_Aim of the task_: From the entries below, reproduce exactly the line containing "September 26, 2010 at 5:54 AM (800, 870)", the line containing "Ooh La La Design Studio (1108, 748)", and every line in between, with nothing added.

_Record set_:
%%
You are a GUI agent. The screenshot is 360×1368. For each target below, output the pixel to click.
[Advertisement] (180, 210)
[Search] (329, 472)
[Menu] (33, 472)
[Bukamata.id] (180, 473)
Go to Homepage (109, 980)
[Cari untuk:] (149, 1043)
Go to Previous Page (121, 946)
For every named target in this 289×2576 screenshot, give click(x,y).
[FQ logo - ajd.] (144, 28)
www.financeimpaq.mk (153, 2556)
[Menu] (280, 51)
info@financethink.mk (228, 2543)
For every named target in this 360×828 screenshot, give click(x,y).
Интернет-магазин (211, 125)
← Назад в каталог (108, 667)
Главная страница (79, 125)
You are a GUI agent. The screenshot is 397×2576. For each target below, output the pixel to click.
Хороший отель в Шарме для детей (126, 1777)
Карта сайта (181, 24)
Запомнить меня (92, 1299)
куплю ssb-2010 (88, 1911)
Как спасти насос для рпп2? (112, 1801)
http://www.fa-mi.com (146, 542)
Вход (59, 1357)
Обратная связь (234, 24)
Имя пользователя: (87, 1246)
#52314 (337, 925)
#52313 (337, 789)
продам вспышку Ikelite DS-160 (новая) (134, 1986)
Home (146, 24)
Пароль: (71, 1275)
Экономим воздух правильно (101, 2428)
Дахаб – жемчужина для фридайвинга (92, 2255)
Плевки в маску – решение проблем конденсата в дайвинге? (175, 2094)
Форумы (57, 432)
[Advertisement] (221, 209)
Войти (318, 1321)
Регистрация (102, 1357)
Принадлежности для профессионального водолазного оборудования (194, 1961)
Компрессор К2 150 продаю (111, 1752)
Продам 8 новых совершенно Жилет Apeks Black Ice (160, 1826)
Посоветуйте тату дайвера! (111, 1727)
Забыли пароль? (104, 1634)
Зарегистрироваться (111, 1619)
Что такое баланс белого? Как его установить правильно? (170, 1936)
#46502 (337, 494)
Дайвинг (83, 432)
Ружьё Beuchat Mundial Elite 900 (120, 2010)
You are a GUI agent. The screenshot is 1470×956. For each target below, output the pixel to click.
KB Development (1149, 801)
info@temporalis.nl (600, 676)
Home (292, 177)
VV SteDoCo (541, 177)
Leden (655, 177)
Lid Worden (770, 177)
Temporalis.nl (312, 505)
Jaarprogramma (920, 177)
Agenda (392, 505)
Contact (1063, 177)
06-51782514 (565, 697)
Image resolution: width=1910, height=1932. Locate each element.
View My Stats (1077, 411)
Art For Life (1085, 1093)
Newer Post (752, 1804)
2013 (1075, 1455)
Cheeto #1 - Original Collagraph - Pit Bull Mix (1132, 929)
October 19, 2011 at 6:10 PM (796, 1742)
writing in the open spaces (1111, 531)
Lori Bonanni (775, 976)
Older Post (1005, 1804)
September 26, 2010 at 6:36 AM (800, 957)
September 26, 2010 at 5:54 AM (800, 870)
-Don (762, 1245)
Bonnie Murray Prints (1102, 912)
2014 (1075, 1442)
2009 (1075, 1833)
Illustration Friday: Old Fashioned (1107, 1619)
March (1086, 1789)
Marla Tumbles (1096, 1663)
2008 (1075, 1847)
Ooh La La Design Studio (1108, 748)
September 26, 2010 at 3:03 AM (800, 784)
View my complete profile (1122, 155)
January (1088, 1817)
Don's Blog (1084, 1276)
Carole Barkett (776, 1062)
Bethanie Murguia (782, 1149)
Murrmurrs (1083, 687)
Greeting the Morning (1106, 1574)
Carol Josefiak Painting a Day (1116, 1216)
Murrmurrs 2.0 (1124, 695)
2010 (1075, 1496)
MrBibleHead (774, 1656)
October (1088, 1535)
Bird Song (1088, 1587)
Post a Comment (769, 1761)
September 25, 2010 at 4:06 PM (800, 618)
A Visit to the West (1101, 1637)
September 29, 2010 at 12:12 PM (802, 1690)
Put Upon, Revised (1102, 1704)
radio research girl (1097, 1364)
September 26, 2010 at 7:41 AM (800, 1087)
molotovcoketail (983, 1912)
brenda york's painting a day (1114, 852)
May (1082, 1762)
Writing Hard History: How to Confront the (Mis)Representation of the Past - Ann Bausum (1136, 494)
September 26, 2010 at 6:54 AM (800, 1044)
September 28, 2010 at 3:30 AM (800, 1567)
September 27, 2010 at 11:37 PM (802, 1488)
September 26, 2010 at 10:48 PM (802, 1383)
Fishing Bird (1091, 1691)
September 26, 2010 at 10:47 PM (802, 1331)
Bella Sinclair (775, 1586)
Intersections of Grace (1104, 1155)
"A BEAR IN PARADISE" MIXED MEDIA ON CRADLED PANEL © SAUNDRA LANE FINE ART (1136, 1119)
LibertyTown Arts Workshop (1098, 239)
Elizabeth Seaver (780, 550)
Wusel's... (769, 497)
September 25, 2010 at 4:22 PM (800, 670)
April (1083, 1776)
%%
_Output_:
September 26, 2010 at 5:54 AM (800, 870)
-Don (762, 1245)
Bonnie Murray Prints (1102, 912)
2014 (1075, 1442)
2009 (1075, 1833)
Illustration Friday: Old Fashioned (1107, 1619)
March (1086, 1789)
Marla Tumbles (1096, 1663)
2008 (1075, 1847)
Ooh La La Design Studio (1108, 748)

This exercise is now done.